CABASSUT, Jean. - Oratoriano, n. ad Aix-en-Provence nel 1605, m. ivi il 25 sett. 1685. Entrò nella Congregazione dell'Oratorio nel 1626. Applicatosi dapprima allo studio delle lingue orientali, le lasciò, in seguito, per darsi al Diritto canonico. Il card. Grimaldi, arcivescovo di Aix, si valse spesso dei suoi consigli e lo ebbe tanto caro che nel 1660 lo volle con sé come conclusiva per il Conclave in cui fu eletto Alessandro VII. A Roma in quell'occasione dimorò per diciotto mesi, approfondendo lo studio delle fonti del diritto.
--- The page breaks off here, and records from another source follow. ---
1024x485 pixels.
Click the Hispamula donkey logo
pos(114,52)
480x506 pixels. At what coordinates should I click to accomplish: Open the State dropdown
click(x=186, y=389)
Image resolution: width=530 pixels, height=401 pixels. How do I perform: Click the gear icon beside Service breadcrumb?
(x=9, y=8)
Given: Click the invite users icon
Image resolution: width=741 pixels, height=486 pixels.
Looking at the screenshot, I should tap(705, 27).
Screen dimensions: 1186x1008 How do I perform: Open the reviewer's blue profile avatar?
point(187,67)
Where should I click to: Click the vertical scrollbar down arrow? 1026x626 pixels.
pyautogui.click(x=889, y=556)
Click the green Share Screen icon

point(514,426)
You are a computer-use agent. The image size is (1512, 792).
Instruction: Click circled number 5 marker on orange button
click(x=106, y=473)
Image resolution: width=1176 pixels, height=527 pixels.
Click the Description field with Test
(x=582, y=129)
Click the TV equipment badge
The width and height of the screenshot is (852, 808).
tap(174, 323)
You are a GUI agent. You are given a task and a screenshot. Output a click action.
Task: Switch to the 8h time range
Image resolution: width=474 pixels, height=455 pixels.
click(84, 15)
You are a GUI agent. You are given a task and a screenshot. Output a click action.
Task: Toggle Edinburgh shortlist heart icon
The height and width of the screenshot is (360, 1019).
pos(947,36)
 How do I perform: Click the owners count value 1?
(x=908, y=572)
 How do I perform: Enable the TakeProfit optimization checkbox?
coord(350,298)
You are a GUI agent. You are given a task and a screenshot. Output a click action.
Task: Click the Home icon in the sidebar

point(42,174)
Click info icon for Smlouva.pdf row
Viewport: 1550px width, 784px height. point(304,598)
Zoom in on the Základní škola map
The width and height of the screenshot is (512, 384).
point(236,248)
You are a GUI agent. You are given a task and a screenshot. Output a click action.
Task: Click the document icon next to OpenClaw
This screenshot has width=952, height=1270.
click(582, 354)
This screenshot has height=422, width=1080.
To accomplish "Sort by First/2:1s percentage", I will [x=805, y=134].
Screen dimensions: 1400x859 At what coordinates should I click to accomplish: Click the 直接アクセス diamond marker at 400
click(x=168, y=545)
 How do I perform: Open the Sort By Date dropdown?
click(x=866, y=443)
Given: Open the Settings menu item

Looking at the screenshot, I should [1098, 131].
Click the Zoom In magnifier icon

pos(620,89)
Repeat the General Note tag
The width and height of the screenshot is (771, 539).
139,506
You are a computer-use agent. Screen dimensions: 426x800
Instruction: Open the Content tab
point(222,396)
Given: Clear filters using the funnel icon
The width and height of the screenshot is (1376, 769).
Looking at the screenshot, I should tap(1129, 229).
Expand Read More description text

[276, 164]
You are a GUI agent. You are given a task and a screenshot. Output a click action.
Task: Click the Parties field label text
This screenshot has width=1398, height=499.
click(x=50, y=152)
Scrisse: Notitia Conciliorum Sanctae Ecclesiae... Lione 1668, completamente rifatta dallo stesso autore nel 1680 col titolo: Notitia Ecclesiastica historiarum Conciliorum et Canonum..., ordinata esposizione di concili e di canoni dai primi tempi della Chiesa; Theoria et Praxis Iuris Canonici, Lione 1660, opera pregevole per l'indole pratica e per la sana dottrina, che evita gli eccessi del rigorismo e del lassismo; De Usura, dietro invito del card. Grimaldi.
CABASSUT, JEAN
BIBL.: Hurter, IV, 508; I. Raffalli, s. V. in DDC, II (1937), col. 1195.